- O ministro Alexandre de Moraes acatou o pedido da defesa de Jair Bolsonaro para realizar um ultrassom nas dependências da Polícia Federal em Brasília, onde o ex-presidente está custodiado.
- O exame visa confirmar a existência de hérnia inguinal bilateral e avaliar a necessidade de cirurgia, conforme alegado pela defesa.
- A defesa indicou o médico Bruno Luís Barbosa Cherulli para realizar o ultrassom, considerado um procedimento de urgência pela defesa.
- A Polícia Federal tem quinze dias para a avaliação médica e para subsidiar a perícia médica já determinada pelo STF.

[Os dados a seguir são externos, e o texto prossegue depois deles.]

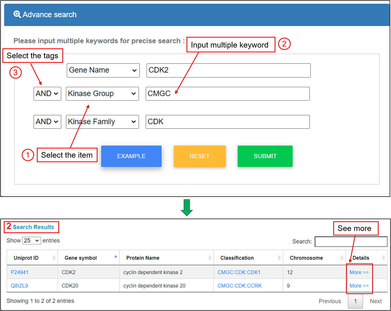Open the Gene Name field dropdown
The height and width of the screenshot is (311, 391).
103,70
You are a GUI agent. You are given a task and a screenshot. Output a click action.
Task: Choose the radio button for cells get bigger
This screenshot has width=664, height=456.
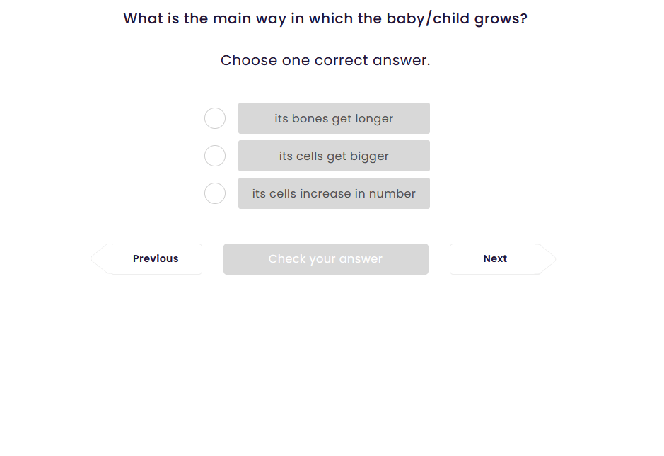coord(215,156)
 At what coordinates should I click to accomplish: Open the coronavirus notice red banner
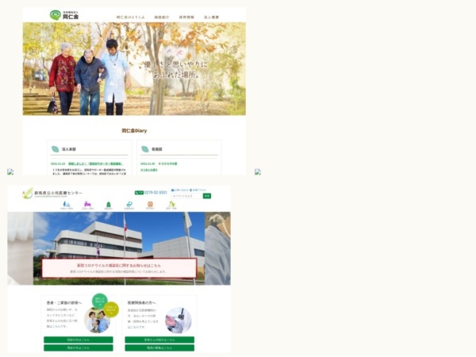tap(119, 268)
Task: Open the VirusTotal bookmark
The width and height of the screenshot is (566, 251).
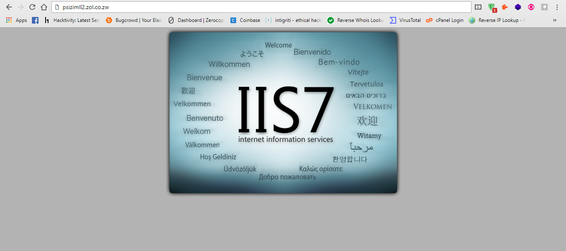Action: (405, 20)
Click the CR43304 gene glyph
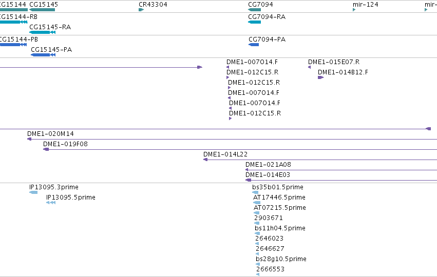This screenshot has width=437, height=277. pyautogui.click(x=141, y=10)

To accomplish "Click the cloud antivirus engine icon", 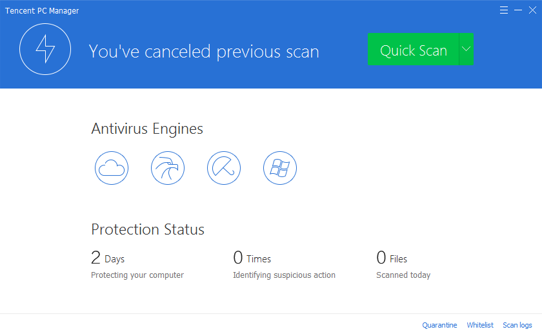I will coord(112,169).
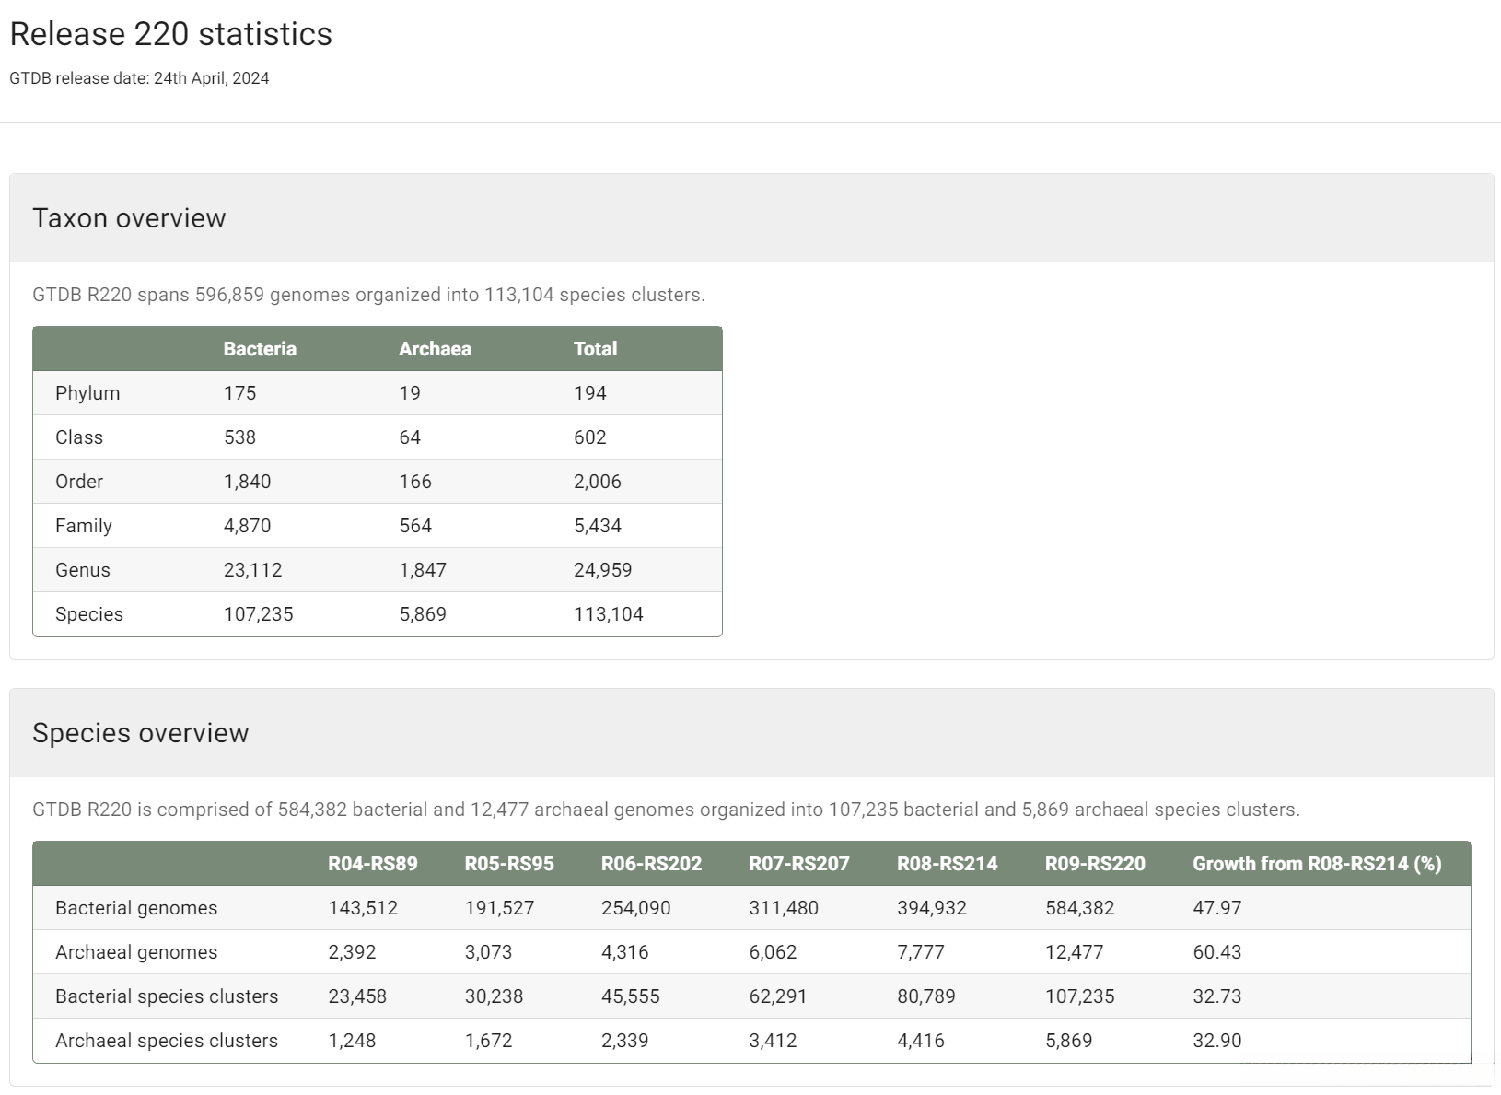Click the Order bacteria count 1,840
The width and height of the screenshot is (1501, 1095).
[247, 482]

- A defesa afirma que Bolsonaro apresenta soluços persistentes, dores na região inguinal e risco de descompensação, reforçando a necessidade de intervenção cirúrgica sob anestesia geral.

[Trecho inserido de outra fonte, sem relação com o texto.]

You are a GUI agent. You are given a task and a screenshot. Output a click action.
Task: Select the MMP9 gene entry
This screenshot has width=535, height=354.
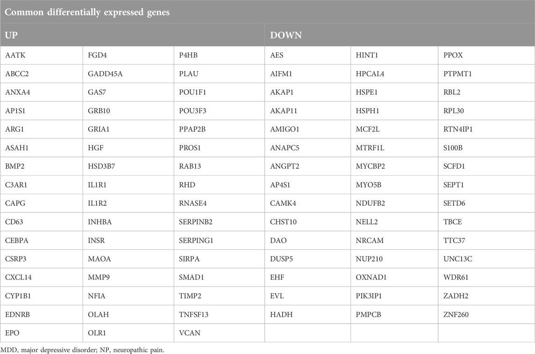click(x=128, y=277)
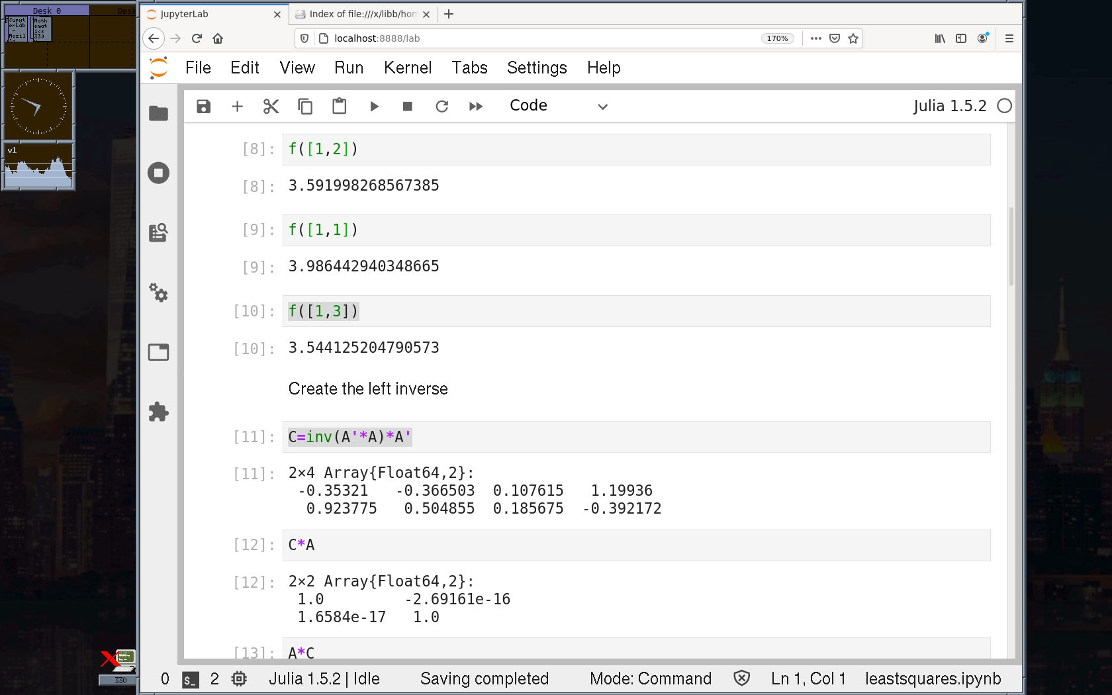
Task: Restart kernel and run all cells
Action: pyautogui.click(x=476, y=107)
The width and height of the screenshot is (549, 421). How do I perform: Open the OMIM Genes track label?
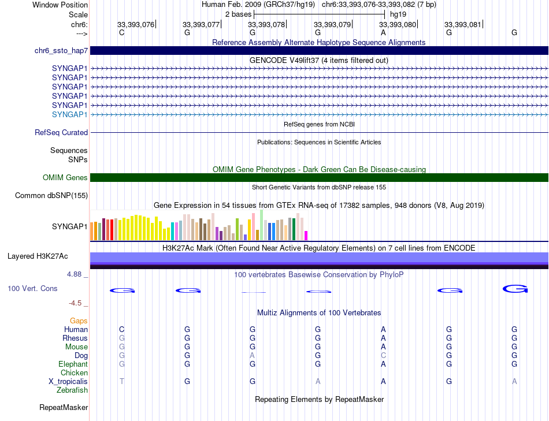click(x=65, y=177)
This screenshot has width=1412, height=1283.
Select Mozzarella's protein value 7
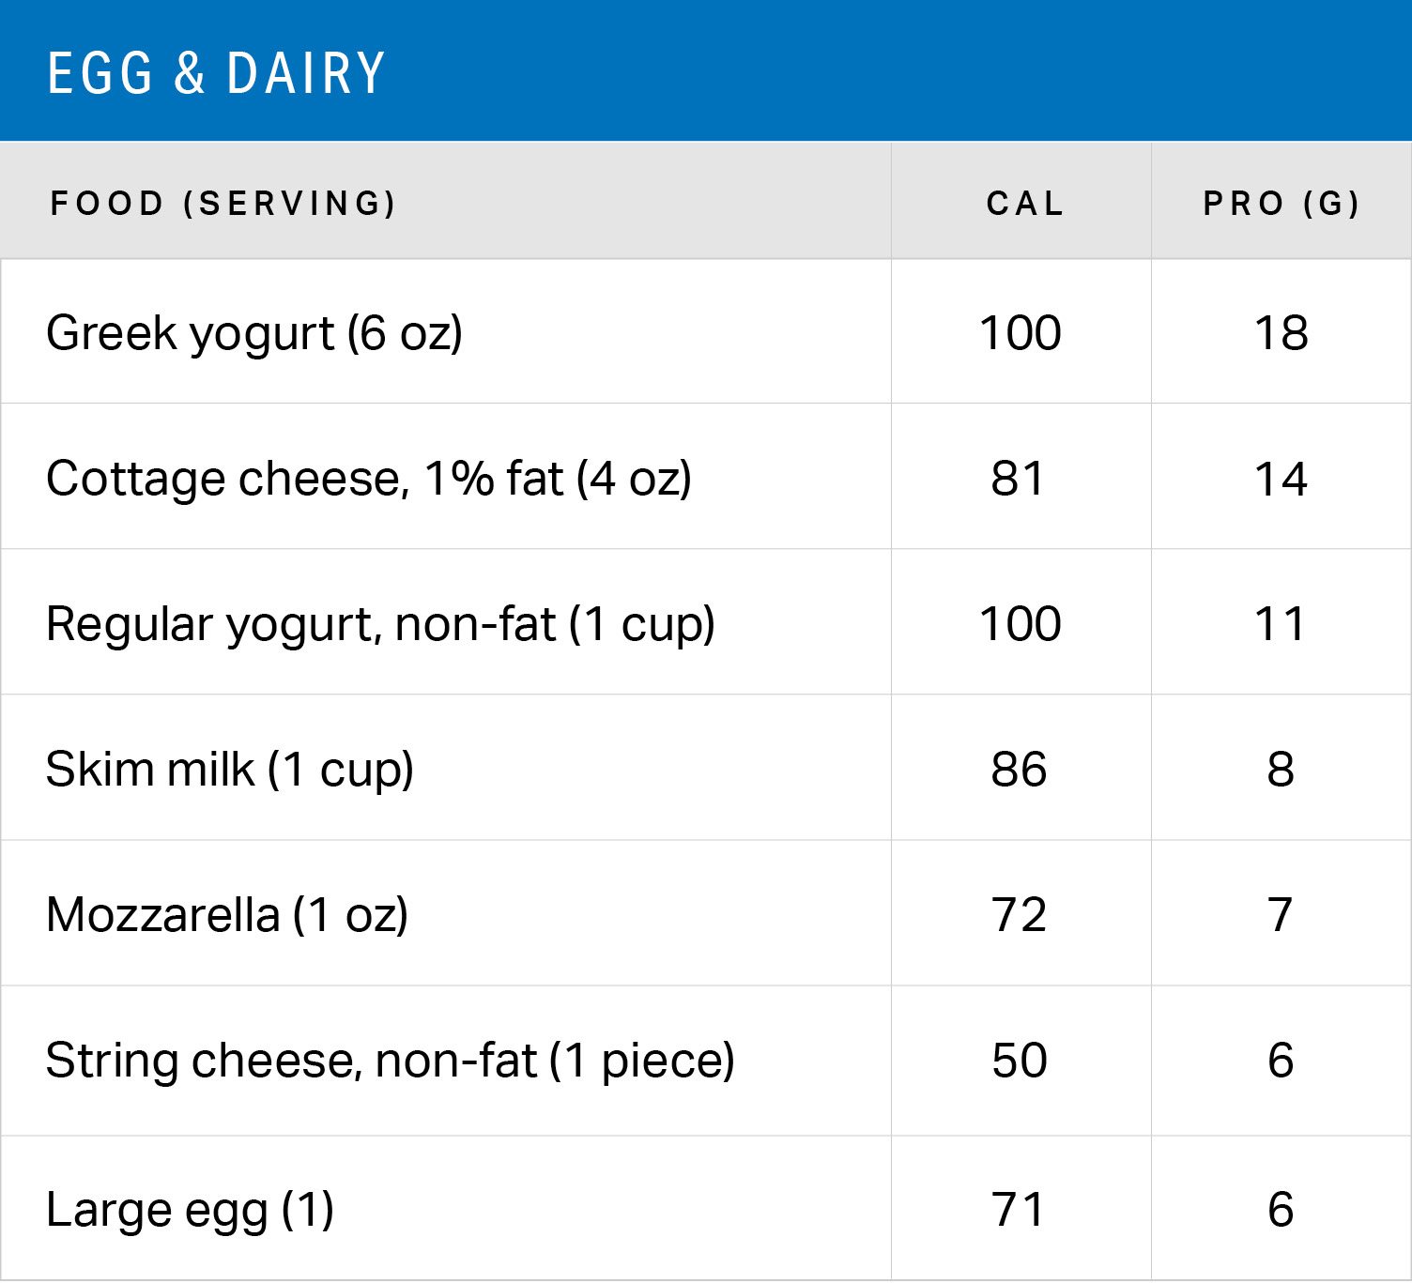pyautogui.click(x=1281, y=915)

O ministro Alexandre de Moraes, do STF, acatou o pedido da defesa de Jair Bolsonaro para realizar um ultrassom na prisão. O exame seria feito na Superintendência da Polícia Federal em Brasília, onde o ex-presidente está custodiado, com indicação de urgência pela defesa. A finalidade é verificar hérnia inguinal bilateral e avaliar necessidade de cirurgia.
A defesa sustenta que o quadro tem piorado por soluços intensos e dor inguinal, aumentando o risco de descompensação. Moraes autorizou o ultrassom no local de custódia, conforme pleito apresentado, e estabeleceu que a PF realize a avaliação em até 15 dias.
O médico indicado pela defesa para o exame é Bruno Luís Barbosa Cherulli. A decisão também determinou que a PF realize perícia médica para atestar a real necessidade de cirurgia. Os advogados afirmam que os exames anteriores são antigos e que o procedimento é não invasivo e rápido.